Anderson França é TED Host, e acha isso um luxo.

domingo

Complexo do Alemão, 2 Abr 2011.


Uma das coisas que mais gosto de fazer nessa vida: fuçar lugares.
No Complexo, lugar é o que não falta pra isso. Até porque, já fuçei a Maré inteira.
Me encontrei com os integrantes de um grupo cultural chamado Descolando Idéias e alguns amigos, entre eles participantes do "Parceiros do RJ", um projeto do RJ TV.
Na Joaquim de Queiroz, que costumo chamar de "já histórica", pegamos nossas garrafinhas de água, demos um abraço no Guilherme, gerente do Santander Alemão, e subimos.
Mais íngrime que o Cantagalo.
Dia lindo, a visão que tivemos do alto do morro foi, como a visão de todo alto de morro carioca, incrível.
Um dia, lá na frente, morar na favela vai ser caríssimo.
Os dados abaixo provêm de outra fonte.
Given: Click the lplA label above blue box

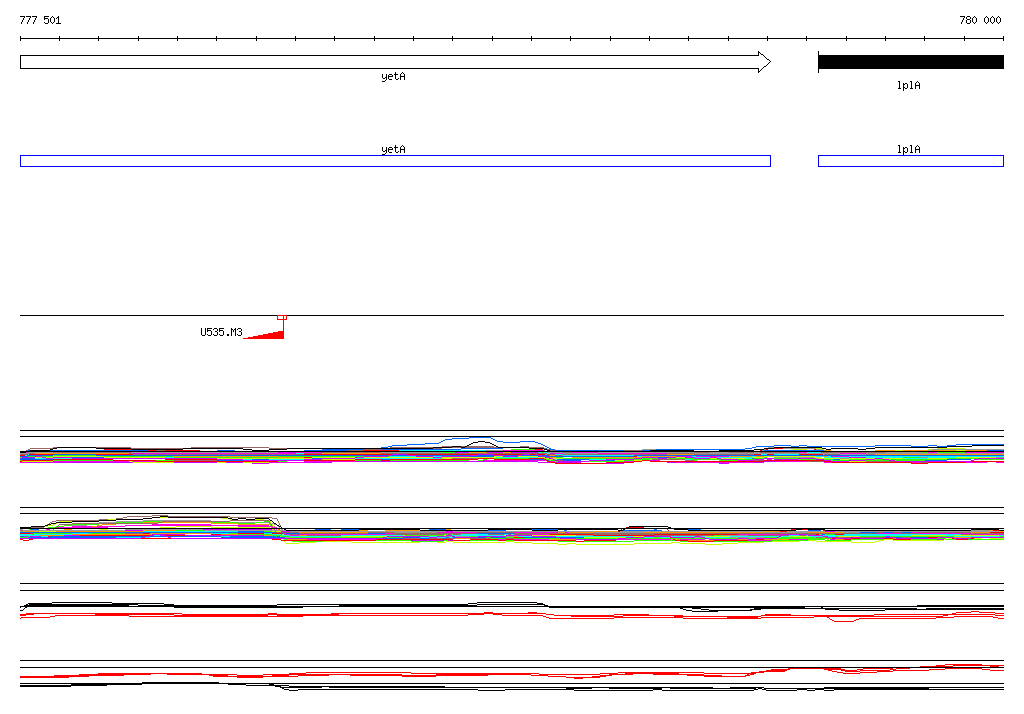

Se os sócios da RJZ Cirella forem lá, vão desistir de construir prédio em São Paulo.
Passamos por alguns pontos turísticos, ao menos pra nós. Lajes onde traficantes vigiavam amplos trechos da comunidade, trilhas na mata, uma cruz que não foi derrubada por policiais porque dois padres se abraçaram a ela, a trilha que os traficantes usaram para fugir no dia da ocupação, a Cufa, o lago, muitos lugares.
Não sabia disso, mas o Complexo tem vegetação abundante e faz frente com a Floresta da Tijuca em muitos quesitos. Seria um ótimo lugar pra trilhas e caminhadas ecológicas.
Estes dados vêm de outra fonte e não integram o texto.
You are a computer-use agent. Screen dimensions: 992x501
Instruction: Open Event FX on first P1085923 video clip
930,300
Encontramos uma cápsula de 7.62. Depois outra, depois outra, depois 10. E duas moedas de 1 real. Com as quais compramos sacolé, na descida do morro.
Sol forte, mas e daí.
Estávamos livres, num lugar lindo, celebrando principalmente a liberdade de andar num território antes proibido. Isso dá uma sensação de cidadania, rapaz, que nem dá pra explicar.
Aquele lugar não é mais do Tota, do FB, do Pezão. É meu. É seu. É de quem chegar.
Que dure pra sempre.
Depois de subir todas as ladeiras, e dar uma volta inteira, descemos pra comer churrasco na casa de Nathalia.
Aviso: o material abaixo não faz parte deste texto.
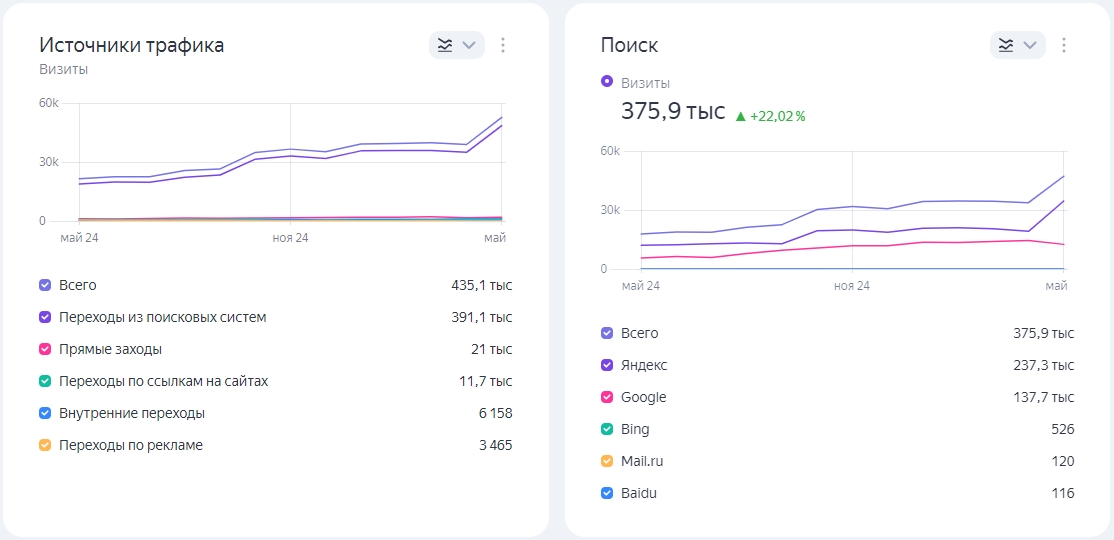Viewport: 1114px width, 540px height.
Task: Open three-dot menu of Поиск widget
Action: [1064, 45]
Nathalia podia ser minha filha. Concluímos isso debaixo de sol forte. Eu vejo na Nathalia um futuro pro Complexo. Sinto o mesmo pelos outros.
Todos desse grupo se doam muito. Se entregam muito em seus propósitos.
Comemos pra caramba. Acho que comemos por quase 3 horas seguidas. Toda produção de carne bovina do Uruguai estava lá.
Até tem. Mas não como o que tínhamos. Daqueles que você come direto na tábua, fica com as mãos cheias de linguiça, Coca-Cola no balde, farofa, êta porra.
Conversamos muito, nos divertimos com histórias, sonhamos.
Quem quiser ir na próxima, eu aviso.